Chapter 15 - Arianna

I wake up with a start, sucking air into my lungs when my neck is sliced by the sharp, discolored talons of the strange werewolf-like creature who's been chasing me for weeks.

Another cold sweat.

Another terrifying nightmare.

My hand flies to my throat as I scratch at my skin, my insides feeling so dry that my first instinct is to reach for the water bottle I keep on the nightstand. Without looking, I attempt to close my hand around the bottle when all I get is empty air.

That's when I remember I'm not in the guest bedroom, but in Tyler's bed after he carried me back from the woods.

I turn to the side, only to find the bed empty, Tyler's warmth still lingering on the covers on his side, his pillow freshly dented as if he left recently.

Letting out an unsteady breath, I'm relieved that I woke up in his bedroom, and there's still hope that we'll have that conversation he promised before I fell asleep.

Before I had another petrifying nightmare in which James shifted into a horrific creature—a mangled wolf that stood only on disjointed hind legs—and chased me through the woods.

I just don't get it. James was supposed to be a human—a shady one at that. I was under the impression that he was a construction worker when he came by the diner one day and asked for my number.

Flattered that I was getting the attention of a hardworking man, I'd ignored the red flags and entertained his calls, which led to him asking me out on a date.

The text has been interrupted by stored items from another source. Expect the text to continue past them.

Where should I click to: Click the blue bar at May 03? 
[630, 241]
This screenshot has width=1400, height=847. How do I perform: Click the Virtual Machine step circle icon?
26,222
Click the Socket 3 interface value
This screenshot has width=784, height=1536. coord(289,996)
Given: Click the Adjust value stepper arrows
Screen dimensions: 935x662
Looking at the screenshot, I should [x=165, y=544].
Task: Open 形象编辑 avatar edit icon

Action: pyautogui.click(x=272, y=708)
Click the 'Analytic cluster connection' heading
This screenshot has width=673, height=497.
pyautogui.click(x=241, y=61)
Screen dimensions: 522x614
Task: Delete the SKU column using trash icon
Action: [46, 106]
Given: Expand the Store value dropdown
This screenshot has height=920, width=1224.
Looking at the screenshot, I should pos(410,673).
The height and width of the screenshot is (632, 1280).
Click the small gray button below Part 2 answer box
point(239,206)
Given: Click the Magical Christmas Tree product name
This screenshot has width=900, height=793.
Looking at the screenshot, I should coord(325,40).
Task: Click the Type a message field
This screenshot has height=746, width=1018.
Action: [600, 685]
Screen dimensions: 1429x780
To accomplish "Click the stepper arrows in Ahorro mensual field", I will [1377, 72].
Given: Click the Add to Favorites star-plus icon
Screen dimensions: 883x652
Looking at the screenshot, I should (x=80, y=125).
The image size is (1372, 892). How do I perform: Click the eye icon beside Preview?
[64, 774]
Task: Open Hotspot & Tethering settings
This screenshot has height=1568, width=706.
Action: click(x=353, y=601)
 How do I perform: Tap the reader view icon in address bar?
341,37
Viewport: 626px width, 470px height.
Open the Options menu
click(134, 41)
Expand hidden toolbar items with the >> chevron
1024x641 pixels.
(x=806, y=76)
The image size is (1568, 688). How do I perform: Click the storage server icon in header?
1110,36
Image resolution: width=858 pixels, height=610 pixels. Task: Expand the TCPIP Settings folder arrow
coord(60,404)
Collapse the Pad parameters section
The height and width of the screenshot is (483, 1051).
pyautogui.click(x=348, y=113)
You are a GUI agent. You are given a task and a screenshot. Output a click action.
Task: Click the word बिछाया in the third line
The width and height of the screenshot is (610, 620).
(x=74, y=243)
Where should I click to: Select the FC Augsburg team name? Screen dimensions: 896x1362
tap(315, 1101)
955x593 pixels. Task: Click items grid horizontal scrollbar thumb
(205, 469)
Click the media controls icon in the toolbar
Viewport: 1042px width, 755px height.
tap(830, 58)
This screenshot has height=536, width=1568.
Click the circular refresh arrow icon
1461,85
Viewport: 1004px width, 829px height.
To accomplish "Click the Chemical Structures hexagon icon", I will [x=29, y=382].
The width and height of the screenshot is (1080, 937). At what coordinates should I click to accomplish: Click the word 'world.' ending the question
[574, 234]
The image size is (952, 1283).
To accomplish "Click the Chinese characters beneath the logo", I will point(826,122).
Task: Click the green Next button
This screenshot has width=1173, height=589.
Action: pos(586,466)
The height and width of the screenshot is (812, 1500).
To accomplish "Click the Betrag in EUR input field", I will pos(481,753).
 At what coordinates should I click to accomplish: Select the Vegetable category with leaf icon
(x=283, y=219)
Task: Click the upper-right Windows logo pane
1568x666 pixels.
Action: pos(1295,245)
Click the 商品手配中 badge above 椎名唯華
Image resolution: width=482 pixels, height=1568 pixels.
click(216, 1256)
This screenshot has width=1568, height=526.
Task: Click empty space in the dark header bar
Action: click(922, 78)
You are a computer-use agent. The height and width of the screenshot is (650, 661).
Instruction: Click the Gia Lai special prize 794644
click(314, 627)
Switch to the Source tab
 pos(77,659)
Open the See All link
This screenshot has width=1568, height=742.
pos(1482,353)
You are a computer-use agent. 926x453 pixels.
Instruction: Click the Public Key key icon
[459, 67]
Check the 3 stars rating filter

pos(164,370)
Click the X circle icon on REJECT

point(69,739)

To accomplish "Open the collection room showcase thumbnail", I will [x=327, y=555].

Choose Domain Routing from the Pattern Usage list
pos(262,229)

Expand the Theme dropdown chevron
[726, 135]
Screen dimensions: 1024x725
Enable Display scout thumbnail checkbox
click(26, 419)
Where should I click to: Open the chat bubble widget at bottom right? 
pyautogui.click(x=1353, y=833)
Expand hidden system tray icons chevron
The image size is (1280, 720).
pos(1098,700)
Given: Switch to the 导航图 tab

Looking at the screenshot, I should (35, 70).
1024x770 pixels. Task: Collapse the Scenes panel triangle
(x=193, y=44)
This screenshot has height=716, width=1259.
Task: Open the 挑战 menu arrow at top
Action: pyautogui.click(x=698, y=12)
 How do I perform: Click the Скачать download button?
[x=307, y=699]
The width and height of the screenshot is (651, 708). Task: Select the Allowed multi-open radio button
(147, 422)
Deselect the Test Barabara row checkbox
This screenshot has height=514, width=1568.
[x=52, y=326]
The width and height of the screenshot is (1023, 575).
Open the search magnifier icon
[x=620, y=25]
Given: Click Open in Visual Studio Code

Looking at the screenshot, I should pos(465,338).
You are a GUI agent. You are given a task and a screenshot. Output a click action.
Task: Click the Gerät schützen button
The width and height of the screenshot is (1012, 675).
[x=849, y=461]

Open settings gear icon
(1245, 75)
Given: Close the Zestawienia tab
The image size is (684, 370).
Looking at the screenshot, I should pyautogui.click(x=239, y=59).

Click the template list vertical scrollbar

The first two were simple and sweet, but the third one was alarming when, at the end of the night, James wanted to take me home.

I hadn't told him that I had a son waiting for me back home, and I wasn't prepared to let any stranger meet Noah. I said no, and that's when he became pushy, insisting that three dates earned him the right to take me home.

I ended things then, and didn't see him for months until I returned to Portland and found him haunting my nightmares.

James was a creep, but a werewolf? An odd one at that?

It's highly unlikely.

Perhaps it's just the mark he left on me, like a scar that made me swear off men for good, especially a human.

I let out another deep breath, but my throat still feels dry, and when I try calling out Tyler's name, a croaky groan escapes my parched lips instead.

Sighing, I decide to go get water myself, dragging my body out of bed reluctantly as I shrug off the weird nightmare.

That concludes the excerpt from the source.